Different mind, different heart, different perspective.
In the above sequence, the transformation of the thinking is often “hidden” in the text. In other words, the author does not provide a side narrative of what happened between the fall and the rise.
Jacob wrestles…and prevails
We see a similar situation in Genesis 32 where Jacob wrestles with an angel:
And Jacob was left alone. And a man wrestled with him until the breaking of the day. When the man saw that he did not prevail against Jacob, he touched his hip socket, and Jacob’s hip was put out of joint as he wrestled with him. Then he said, ‘Let me go, for the day has broken.’ But Jacob said, ‘I will not let you go unless you bless me.’ And he said to him, ‘What is your name?’ And he said, ‘Jacob.’ Then he said, ‘Your name shall no longer be called Jacob, but Israel, for you have striven with God and with men, and have prevailed.’ (Genesis 32:24-28)
This would have been a story worth seeing firsthand. Jacob was told “for you have striven with God…and prevailed.” He came away with ability and strength…in God.
It was the striving that made way for the prevailing.
So too with Asaph. It was in the striving that then came the prevailing. Asaph asked some very difficult questions of God, and somewhere between verses 9 and 10 something transformational occurred with Asaph. This is no flippant argument with God. Verse 6 says that his spirit made a diligent search.
And it was in this wresting with God that Asaph came to some very right conclusions.
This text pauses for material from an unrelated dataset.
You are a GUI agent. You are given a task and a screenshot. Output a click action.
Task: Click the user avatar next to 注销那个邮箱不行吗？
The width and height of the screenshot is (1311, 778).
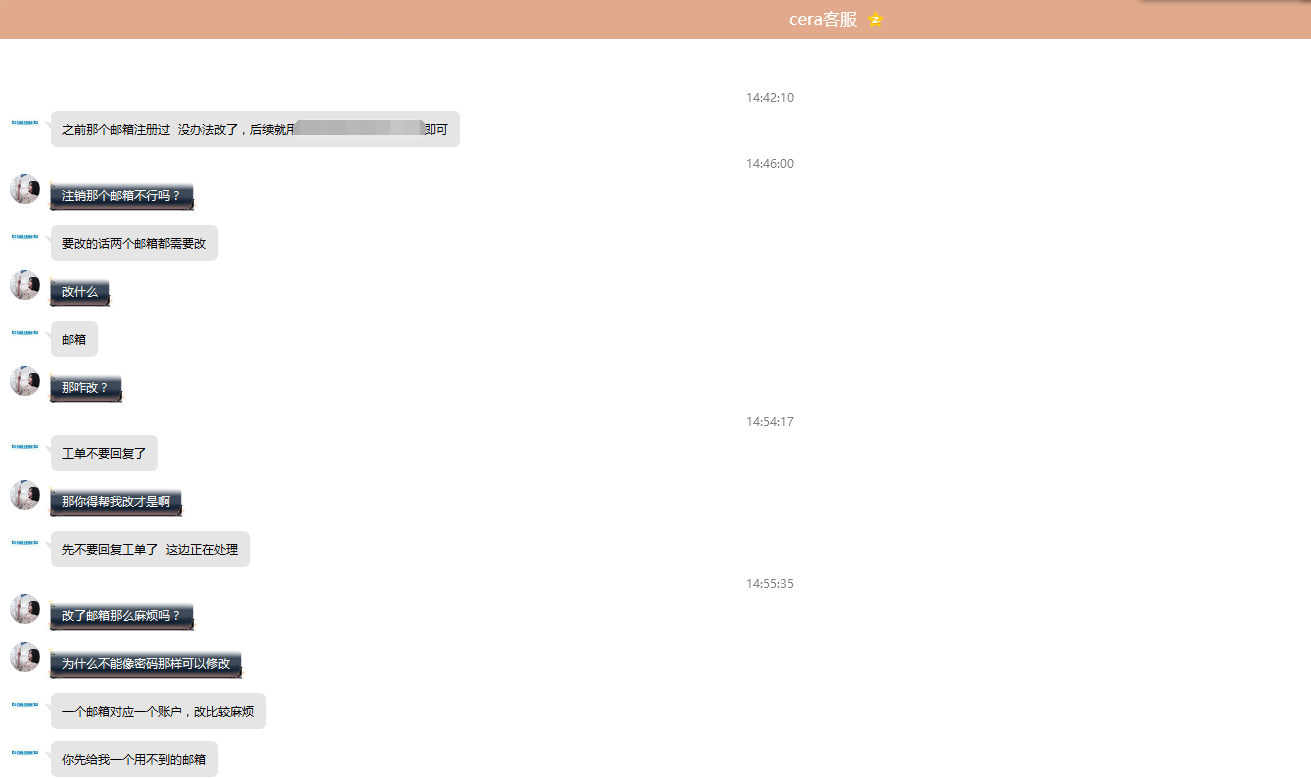[x=25, y=189]
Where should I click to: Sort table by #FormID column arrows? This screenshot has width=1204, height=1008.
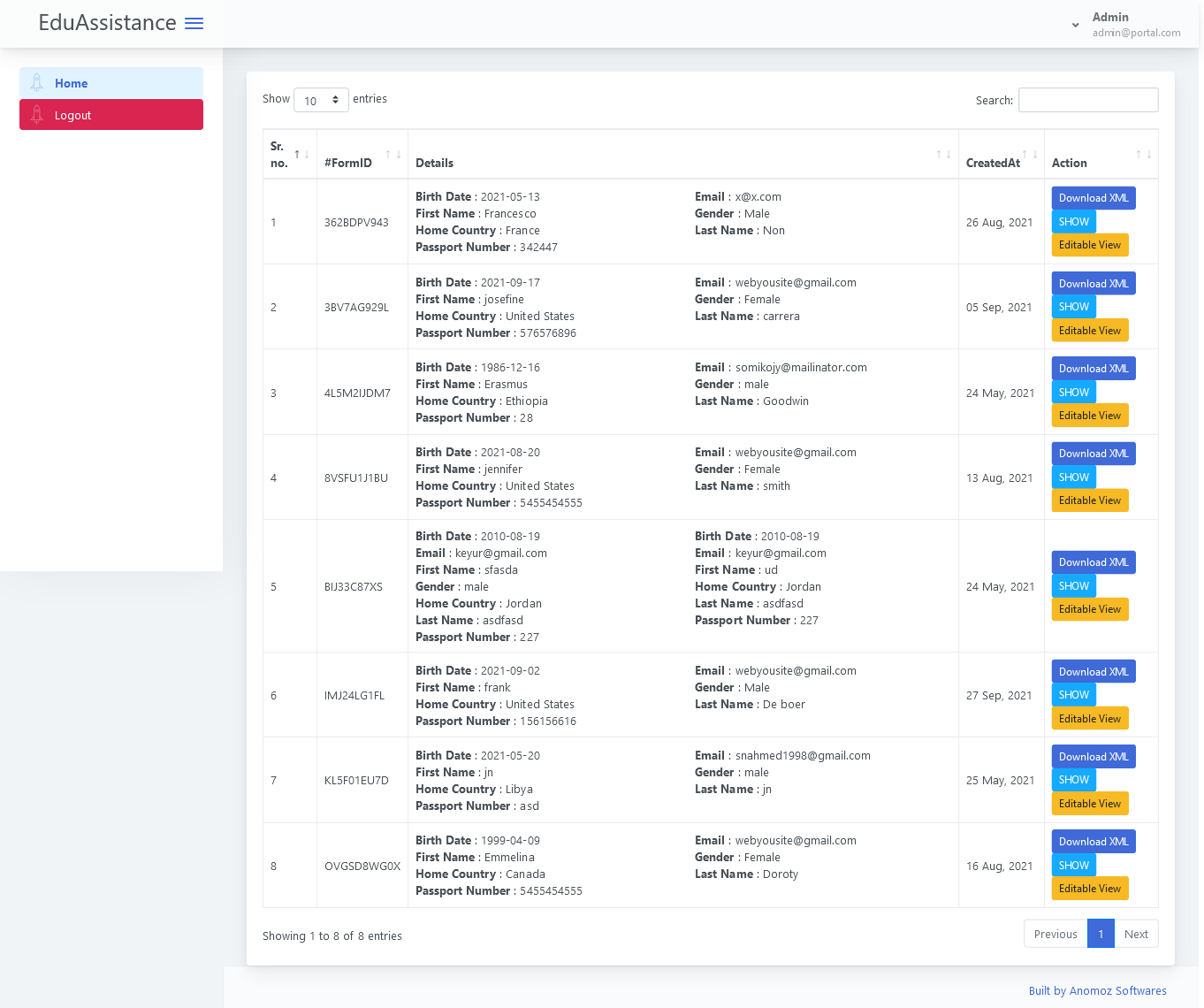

“I will remember.” (verse 11)
“I will remember.”(verse 11)
“I will ponder.” (verse 12)
“I will meditate.” (verse 12)
You see, the wrestlings that we do, if done in a spirit of humility and dependency, are not easy, but they are profitable. To think that we are going to endure hardness in this life and never question God’s ways, character, or plans is unrealistic. As we encounter life, our faith is meant to be stretched and strengthened, but then God ordains different life circumstances that demand greater faith, and new and hard questions begin to churn within our mind.
The cycle continues once again. And I would say this – that in life, true and authentic learning does not happen by jumping from an experience to a conclusion. No, rather, there must be that encounter with tension and then a period of examination as we try to understand a new equilibrium. So too with spiritual learning in our life.
I do not write this post to give permission to come before God in pride with an arrogant spirit. Because we are told in Isaiah 66 that God takes special note of those who are humble, contrite, and quick to repent.
This type of spirit is of essential importance.
But I am saying this – do not be afraid of asking hard questions of God. He is not intimidated of them or threatened by them. They do not throw off His game plan. But He does command us to immerse ourselves in truth and speak truth to ourselves so that the Spirit of God reframes our thinking and hence, our actions. He desires a deep relationship with me and He desires a deep relationship with you. Dive in. Ask questions. Prevail with your heavenly Father.